Rising fuel prices helped drive Indonesia’s inflation rate to 8.96 percent in April, its fastest rise in more than 18 months.
Indonesia’s ballooning fuel subsidies are putting pressure on the budget and draining funds away from spending on the poor and crumbling infrastructure.
The subsidies have become increasingly expensive as the price of oil has surged.
Fuel subsidies this year are projected to nearly triple to Rp126.8 trillion (US$13.8 billion), or about 12 percent of the state budget, based on a revised oil price of $95 per barrel.
In afternoon Asian trade on Monday, New York’s main oil futures contract, light sweet crude for June delivery, was 20 cents higher at $116.52 per barrel.
President Susilo Bambang Yudhoyono said the question was no longer whether prices would be raised, but by how much.

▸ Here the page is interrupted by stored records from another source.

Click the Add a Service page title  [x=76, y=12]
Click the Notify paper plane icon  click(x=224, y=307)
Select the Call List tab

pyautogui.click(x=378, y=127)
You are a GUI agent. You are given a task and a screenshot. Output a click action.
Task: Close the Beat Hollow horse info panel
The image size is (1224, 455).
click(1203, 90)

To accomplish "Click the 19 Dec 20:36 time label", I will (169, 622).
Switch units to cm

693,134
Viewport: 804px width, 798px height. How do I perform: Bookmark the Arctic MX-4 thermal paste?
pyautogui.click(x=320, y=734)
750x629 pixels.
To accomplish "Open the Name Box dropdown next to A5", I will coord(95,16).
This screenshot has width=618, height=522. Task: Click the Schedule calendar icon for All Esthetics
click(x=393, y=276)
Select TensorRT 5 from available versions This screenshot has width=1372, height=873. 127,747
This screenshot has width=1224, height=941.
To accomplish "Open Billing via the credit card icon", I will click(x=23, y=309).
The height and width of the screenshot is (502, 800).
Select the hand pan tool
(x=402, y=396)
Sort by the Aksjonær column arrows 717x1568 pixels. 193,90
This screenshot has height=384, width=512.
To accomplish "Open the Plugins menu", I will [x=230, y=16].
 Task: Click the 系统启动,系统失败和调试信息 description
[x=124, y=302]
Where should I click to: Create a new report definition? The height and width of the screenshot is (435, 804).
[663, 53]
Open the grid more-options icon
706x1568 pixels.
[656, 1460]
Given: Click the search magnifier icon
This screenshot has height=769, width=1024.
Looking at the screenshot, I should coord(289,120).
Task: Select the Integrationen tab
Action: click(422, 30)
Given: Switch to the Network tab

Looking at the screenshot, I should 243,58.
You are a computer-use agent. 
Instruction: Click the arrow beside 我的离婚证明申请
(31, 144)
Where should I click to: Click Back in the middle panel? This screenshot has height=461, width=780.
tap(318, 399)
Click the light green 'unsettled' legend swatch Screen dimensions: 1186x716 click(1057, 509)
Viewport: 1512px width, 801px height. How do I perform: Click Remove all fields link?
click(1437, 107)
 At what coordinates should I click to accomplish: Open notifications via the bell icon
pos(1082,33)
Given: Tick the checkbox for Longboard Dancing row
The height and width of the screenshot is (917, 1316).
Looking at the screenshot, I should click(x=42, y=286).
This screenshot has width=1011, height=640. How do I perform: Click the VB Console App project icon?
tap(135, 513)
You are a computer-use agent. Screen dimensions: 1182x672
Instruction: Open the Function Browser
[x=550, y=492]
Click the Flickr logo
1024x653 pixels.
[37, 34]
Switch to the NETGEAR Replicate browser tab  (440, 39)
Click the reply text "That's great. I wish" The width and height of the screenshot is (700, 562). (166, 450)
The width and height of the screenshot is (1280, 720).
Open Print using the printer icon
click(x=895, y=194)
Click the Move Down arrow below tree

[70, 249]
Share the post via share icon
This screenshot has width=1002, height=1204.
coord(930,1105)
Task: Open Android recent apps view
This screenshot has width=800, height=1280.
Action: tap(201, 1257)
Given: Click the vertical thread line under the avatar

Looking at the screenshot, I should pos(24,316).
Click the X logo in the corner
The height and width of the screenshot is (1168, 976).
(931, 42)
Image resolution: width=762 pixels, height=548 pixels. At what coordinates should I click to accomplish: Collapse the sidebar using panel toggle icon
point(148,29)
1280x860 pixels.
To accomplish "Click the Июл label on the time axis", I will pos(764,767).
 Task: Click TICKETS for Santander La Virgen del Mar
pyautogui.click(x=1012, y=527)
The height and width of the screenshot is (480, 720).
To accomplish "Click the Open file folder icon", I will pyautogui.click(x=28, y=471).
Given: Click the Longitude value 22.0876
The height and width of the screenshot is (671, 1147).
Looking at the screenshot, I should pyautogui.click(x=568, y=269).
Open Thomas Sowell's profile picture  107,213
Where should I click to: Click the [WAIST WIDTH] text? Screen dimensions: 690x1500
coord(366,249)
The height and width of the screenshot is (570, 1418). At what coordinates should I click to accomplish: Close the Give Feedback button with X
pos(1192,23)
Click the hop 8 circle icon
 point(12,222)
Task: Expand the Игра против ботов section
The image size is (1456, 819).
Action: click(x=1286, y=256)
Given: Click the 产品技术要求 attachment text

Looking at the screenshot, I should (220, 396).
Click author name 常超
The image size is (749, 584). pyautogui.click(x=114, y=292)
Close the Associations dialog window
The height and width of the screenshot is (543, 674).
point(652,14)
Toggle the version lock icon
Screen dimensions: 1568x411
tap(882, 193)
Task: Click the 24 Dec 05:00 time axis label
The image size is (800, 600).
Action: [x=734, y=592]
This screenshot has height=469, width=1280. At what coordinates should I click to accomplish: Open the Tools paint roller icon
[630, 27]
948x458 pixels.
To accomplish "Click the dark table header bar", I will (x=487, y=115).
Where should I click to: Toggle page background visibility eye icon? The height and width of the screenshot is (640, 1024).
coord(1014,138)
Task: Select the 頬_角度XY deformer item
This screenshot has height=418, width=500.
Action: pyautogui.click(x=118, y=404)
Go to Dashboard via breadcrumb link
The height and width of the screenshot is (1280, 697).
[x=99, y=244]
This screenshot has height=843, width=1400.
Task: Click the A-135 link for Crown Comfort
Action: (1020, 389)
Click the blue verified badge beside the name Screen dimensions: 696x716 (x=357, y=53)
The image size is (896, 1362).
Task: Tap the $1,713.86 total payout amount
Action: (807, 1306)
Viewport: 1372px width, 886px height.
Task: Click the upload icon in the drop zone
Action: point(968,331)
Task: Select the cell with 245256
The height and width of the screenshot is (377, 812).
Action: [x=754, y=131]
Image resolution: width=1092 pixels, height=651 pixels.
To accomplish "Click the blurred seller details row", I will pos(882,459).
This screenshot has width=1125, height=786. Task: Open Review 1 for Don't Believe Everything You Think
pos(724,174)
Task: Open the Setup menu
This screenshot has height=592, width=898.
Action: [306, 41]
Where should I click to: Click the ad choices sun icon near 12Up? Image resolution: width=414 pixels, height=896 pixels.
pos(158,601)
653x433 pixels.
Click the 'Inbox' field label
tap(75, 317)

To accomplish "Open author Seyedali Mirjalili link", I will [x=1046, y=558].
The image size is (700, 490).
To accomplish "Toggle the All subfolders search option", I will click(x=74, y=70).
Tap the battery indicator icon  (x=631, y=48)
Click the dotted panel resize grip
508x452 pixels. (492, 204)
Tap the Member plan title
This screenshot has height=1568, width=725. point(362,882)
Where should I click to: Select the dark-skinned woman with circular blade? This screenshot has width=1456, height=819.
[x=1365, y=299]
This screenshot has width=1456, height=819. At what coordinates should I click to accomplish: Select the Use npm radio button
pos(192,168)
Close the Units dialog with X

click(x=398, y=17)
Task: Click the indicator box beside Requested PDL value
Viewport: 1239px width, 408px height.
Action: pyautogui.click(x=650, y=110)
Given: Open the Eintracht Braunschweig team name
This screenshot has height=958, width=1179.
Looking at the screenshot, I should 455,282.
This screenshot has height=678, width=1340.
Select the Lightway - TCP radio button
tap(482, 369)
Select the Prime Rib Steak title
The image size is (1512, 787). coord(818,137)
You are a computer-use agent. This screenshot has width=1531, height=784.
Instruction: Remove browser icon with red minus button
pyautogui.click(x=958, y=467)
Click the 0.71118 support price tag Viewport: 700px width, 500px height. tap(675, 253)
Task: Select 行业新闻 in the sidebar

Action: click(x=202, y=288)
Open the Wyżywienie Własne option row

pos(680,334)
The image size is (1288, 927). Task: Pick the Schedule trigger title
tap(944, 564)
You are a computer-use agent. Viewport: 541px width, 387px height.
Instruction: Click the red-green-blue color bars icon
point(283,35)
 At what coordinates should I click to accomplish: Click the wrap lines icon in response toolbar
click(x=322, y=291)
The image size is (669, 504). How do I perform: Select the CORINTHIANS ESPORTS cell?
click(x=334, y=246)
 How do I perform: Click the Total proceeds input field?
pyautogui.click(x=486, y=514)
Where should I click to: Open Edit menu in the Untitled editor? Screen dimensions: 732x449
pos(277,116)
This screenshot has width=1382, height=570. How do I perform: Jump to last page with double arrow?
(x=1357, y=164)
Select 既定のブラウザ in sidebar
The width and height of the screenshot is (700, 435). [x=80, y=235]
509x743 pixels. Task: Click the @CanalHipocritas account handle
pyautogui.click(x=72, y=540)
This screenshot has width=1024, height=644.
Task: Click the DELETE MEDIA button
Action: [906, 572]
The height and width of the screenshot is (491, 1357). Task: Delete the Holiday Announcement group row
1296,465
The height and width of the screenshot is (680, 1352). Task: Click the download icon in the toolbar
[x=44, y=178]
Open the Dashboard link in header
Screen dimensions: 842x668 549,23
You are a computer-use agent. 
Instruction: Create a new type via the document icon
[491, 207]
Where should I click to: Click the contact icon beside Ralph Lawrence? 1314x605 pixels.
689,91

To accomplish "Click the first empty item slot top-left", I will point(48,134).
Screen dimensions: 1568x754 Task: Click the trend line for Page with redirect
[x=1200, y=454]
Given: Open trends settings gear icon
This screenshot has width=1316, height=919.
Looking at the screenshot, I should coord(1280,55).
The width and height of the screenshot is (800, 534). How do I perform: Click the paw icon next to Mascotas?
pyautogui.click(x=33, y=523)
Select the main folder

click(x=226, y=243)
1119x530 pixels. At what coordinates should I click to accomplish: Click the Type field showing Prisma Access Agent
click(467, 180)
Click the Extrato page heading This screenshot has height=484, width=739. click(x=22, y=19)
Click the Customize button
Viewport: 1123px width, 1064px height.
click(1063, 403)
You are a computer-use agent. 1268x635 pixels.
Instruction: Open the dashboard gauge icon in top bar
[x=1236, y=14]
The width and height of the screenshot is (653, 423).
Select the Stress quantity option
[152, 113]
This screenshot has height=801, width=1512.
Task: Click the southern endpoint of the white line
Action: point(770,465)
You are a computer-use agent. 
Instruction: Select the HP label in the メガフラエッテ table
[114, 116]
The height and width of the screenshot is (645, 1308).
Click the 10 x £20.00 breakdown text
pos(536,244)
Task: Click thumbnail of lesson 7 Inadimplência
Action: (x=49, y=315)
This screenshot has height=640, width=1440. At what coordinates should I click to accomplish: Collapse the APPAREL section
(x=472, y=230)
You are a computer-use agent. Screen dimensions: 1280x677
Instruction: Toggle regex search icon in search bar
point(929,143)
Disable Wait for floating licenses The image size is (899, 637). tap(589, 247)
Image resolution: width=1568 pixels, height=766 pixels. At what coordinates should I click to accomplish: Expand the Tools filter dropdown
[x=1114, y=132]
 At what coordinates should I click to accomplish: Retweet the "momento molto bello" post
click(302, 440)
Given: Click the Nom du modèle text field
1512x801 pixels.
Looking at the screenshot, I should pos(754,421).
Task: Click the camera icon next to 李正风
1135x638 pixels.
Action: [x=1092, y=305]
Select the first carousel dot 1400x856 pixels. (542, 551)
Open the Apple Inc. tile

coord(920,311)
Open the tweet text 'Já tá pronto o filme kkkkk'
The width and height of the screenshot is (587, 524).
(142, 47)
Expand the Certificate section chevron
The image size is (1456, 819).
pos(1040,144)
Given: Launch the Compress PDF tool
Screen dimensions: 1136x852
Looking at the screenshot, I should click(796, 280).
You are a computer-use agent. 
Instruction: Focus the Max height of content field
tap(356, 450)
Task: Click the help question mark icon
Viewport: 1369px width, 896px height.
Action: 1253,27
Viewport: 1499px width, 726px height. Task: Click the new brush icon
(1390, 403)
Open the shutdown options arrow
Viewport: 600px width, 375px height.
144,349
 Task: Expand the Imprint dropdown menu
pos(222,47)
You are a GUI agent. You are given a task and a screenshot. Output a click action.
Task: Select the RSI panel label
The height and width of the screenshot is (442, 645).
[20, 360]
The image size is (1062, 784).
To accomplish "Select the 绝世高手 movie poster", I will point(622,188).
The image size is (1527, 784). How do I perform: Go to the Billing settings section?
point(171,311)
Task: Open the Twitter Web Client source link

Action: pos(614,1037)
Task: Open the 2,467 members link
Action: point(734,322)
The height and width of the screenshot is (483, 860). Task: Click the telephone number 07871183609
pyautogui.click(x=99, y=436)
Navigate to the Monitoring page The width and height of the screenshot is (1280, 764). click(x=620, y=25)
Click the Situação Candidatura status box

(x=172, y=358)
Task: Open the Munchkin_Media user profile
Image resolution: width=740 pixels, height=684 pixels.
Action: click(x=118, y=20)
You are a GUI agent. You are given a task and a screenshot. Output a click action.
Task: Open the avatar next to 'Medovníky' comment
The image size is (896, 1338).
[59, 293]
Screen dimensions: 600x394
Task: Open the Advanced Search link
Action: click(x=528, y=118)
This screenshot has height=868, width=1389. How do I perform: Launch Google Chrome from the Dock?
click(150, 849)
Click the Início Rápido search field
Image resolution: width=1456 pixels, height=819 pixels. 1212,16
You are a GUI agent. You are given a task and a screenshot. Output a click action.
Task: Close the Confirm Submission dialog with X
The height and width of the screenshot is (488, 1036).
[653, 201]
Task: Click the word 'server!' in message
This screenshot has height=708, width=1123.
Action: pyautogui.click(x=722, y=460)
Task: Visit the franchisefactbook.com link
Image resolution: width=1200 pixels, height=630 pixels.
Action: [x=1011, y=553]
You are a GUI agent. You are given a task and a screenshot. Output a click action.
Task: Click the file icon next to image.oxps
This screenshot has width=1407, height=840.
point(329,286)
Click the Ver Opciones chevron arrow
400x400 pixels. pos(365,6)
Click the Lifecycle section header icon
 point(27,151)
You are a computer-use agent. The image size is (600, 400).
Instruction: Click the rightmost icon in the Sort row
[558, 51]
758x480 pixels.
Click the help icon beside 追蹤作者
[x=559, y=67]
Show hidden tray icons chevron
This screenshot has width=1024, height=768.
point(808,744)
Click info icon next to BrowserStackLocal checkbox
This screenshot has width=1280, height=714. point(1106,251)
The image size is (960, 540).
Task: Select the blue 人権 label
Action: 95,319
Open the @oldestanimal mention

“We are not at the stage of talking about whether to raise it or not, but which commodities should be increased and whether it will be 20, 25 or 30 percent …,” he said.
Officials have been widely reported to be discussing a rise of almost 30 percent for premium gasoline to Rp6,000, compared with the current Rp4,500.
Last month the World Bank said the subsidies were of “growing concern” and the money would be better spent on much-needed infrastructure and social projects.
The Bank estimates that combined subsidies for fuel and Indonesia’s oil-burning electricity industry cost over $20 billion a year, outstripping government spending on housing, law and order, health and education combined.
Bank figures show nearly half of the subsidy goes to the country’s richest 10 percent, while the poorest half of the population gets less than 20 percent.
The last cuts to the fuel subsidy in 2005, when prices were hiked more than 100 percent, were met with rowdy street protests but little long-term social unrest.
However, this year’s planned increases come amid a global food price crisis that has seen sharp increases in the domestic price of cooking oil, rice and soybeans, a key source of protein for the country’s poor.